Collected data entries
--- START ---

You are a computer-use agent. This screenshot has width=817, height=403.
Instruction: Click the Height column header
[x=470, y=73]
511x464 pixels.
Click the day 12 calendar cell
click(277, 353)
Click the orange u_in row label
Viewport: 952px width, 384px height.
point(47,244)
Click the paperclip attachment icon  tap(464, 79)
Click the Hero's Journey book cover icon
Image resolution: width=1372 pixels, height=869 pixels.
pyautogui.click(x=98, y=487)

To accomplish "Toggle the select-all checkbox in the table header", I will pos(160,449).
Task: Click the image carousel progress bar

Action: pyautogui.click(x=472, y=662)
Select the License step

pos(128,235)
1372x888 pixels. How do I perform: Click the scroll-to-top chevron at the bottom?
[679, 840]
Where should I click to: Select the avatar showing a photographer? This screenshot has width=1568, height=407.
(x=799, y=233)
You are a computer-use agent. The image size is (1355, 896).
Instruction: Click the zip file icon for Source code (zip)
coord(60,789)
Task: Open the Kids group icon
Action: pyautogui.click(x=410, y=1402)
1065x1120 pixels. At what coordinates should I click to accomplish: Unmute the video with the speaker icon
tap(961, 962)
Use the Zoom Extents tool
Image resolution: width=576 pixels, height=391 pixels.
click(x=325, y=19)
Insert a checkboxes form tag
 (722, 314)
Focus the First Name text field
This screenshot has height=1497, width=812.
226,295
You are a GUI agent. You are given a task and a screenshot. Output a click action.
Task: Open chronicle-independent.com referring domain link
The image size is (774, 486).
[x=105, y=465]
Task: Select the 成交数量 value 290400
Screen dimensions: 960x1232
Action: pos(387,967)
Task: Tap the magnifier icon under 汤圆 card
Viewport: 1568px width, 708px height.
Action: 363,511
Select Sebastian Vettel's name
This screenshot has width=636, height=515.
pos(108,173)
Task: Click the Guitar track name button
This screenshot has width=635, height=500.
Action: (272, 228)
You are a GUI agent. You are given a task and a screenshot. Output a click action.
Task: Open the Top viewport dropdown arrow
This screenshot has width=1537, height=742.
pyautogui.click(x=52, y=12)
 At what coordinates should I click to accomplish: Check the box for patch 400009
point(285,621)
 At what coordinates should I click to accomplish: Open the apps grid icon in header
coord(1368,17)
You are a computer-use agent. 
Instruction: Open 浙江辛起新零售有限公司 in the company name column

--- END ---

Reproduce every record, matching each line exactly.

You are a computer-use agent. This screenshot has width=817, height=403.
Instruction: Click the Height column header
[x=470, y=73]
511x464 pixels.
Click the day 12 calendar cell
click(277, 353)
Click the orange u_in row label
Viewport: 952px width, 384px height.
point(47,244)
Click the paperclip attachment icon  tap(464, 79)
Click the Hero's Journey book cover icon
Image resolution: width=1372 pixels, height=869 pixels.
pyautogui.click(x=98, y=487)

To accomplish "Toggle the select-all checkbox in the table header", I will pos(160,449).
Task: Click the image carousel progress bar

Action: pyautogui.click(x=472, y=662)
Select the License step

pos(128,235)
1372x888 pixels. How do I perform: Click the scroll-to-top chevron at the bottom?
[679, 840]
Where should I click to: Select the avatar showing a photographer? This screenshot has width=1568, height=407.
(x=799, y=233)
You are a computer-use agent. The image size is (1355, 896).
Instruction: Click the zip file icon for Source code (zip)
coord(60,789)
Task: Open the Kids group icon
Action: pyautogui.click(x=410, y=1402)
1065x1120 pixels. At what coordinates should I click to accomplish: Unmute the video with the speaker icon
tap(961, 962)
Use the Zoom Extents tool
Image resolution: width=576 pixels, height=391 pixels.
click(x=325, y=19)
Insert a checkboxes form tag
 (722, 314)
Focus the First Name text field
This screenshot has height=1497, width=812.
226,295
You are a GUI agent. You are given a task and a screenshot. Output a click action.
Task: Open chronicle-independent.com referring domain link
The image size is (774, 486).
[x=105, y=465]
Task: Select the 成交数量 value 290400
Screen dimensions: 960x1232
Action: pos(387,967)
Task: Tap the magnifier icon under 汤圆 card
Viewport: 1568px width, 708px height.
Action: 363,511
Select Sebastian Vettel's name
This screenshot has width=636, height=515.
pos(108,173)
Task: Click the Guitar track name button
This screenshot has width=635, height=500.
Action: (272, 228)
You are a GUI agent. You are given a task and a screenshot. Output a click action.
Task: Open the Top viewport dropdown arrow
This screenshot has width=1537, height=742.
pyautogui.click(x=52, y=12)
 At what coordinates should I click to accomplish: Check the box for patch 400009
point(285,621)
 At what coordinates should I click to accomplish: Open the apps grid icon in header
coord(1368,17)
You are a computer-use agent. 
Instruction: Open 浙江辛起新零售有限公司 in the company name column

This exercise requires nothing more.